Wednesday, September 1, 2021

My Fiery Chariot

Learning to love the Bible and the Rosary

0/31/2021

1 Thes 4:13-18 We do not want you to be unaware, brothers and sisters, about those who have fallen asleep, so that you may not grieve like the rest, who have no hope. For if we believe that Jesus died and rose, so too will God, through Jesus, bring with him those who have fallen asleep. Indeed, we tell you this, on the word of the Lord, that we who are alive, who are left until the coming of the Lord,will surely not precede those who have fallen asleep. For the Lord himself, with a word of command, with the voice of an archangel and with the trumpet of God, will come down from heaven,  and the dead in Christ will rise first. Then we who are alive, who are left, will be caught up together with them in the clouds to meet the Lord in the air. Thus we shall always be with the Lord. Therefore, console one another with these words.
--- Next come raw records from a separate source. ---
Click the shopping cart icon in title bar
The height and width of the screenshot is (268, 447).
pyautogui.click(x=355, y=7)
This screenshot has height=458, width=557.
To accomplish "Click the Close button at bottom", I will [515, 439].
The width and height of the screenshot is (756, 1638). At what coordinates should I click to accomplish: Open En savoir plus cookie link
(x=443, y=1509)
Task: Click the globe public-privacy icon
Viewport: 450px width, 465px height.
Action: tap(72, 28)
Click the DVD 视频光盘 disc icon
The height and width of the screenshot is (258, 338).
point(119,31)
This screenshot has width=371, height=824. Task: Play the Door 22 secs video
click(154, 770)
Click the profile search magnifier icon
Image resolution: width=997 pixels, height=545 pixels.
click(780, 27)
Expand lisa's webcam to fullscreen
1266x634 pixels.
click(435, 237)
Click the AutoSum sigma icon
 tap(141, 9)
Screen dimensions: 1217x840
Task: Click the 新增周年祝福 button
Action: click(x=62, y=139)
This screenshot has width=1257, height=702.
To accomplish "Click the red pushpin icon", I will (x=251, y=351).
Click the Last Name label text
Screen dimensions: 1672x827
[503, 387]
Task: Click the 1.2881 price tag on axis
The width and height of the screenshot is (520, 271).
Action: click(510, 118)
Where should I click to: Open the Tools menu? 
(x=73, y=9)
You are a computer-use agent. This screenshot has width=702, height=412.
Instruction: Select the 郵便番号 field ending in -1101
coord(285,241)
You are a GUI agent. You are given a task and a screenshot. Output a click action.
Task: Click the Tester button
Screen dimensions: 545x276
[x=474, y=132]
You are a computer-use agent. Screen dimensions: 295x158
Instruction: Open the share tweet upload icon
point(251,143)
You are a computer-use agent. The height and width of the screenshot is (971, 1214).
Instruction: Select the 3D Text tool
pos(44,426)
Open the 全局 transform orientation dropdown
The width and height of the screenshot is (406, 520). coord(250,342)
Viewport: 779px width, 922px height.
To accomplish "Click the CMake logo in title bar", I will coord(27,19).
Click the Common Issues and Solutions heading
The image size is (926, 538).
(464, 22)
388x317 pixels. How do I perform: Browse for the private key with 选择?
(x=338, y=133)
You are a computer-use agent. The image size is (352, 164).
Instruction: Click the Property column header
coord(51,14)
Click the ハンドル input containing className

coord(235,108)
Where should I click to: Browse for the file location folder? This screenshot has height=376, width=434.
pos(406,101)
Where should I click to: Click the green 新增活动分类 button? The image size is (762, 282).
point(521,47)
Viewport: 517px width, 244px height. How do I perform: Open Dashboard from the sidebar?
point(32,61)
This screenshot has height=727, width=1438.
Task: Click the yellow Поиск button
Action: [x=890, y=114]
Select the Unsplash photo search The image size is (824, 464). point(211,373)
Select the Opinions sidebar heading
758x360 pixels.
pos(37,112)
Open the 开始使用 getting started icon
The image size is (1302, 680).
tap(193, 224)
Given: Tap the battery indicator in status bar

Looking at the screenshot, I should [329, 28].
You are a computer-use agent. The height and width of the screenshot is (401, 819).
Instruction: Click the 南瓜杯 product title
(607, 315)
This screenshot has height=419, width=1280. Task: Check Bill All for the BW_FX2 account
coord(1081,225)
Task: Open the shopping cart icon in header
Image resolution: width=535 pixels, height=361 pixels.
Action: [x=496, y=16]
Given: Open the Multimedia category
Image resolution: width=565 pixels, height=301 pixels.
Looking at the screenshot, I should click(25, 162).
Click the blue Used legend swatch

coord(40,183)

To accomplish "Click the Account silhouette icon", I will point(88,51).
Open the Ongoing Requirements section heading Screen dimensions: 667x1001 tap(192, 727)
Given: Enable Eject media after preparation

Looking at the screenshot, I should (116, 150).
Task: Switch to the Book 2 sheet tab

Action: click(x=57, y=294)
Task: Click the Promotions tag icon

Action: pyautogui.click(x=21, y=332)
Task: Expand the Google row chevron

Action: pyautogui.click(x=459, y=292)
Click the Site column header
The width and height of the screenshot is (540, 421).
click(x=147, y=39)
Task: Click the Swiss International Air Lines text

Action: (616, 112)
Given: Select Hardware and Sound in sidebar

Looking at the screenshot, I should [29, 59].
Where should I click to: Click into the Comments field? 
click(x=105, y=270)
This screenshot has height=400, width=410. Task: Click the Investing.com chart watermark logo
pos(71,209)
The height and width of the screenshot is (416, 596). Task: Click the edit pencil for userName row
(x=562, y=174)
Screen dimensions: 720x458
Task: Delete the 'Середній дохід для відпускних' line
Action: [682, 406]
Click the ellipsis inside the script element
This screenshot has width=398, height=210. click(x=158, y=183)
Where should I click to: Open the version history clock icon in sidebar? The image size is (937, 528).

My favorite Marian prayer is the Holy Rosary. I pray it every day: while driving in my car, while waiting to check out at the store, in between penitents in the confessional. If you see my lips moving but no sound coming from my mouth, you can be sure I am mouthing the mysteries of the rosary. Many days, I have gone to bed praying the rosary, and I fall asleep before I finish. My Guardian Angel picks up the prayer where I left off and finishes the rosary for me.

Often I forget what day of the week it is (does that happen to you?), and do you know how I remember the day? I think of what mysteries of the rosary I prayed yesterday, and then I know what day it is today. For example, I prayed the Glorious Mysteries yesterday, so it must have been Sunday, and I know today, therefore, must be Monday.

On Sundays and Wednesdays we pray the Glorious Mysteries, on Mondays and Saturdays we pray the Joyful Mysteries, on Tuesdays and Fridays we pray the Sorrowful Mysteries, and only on Thursdays, the Luminous Mysteries. By the way, Thursdays are my favorite days of the week because we pray the Luminous Mysteries – or Mysteries of Light – added by Pope St. John Paul II. When you are the pope you can add mysteries to the Holy Rosary. It is good to be the pope.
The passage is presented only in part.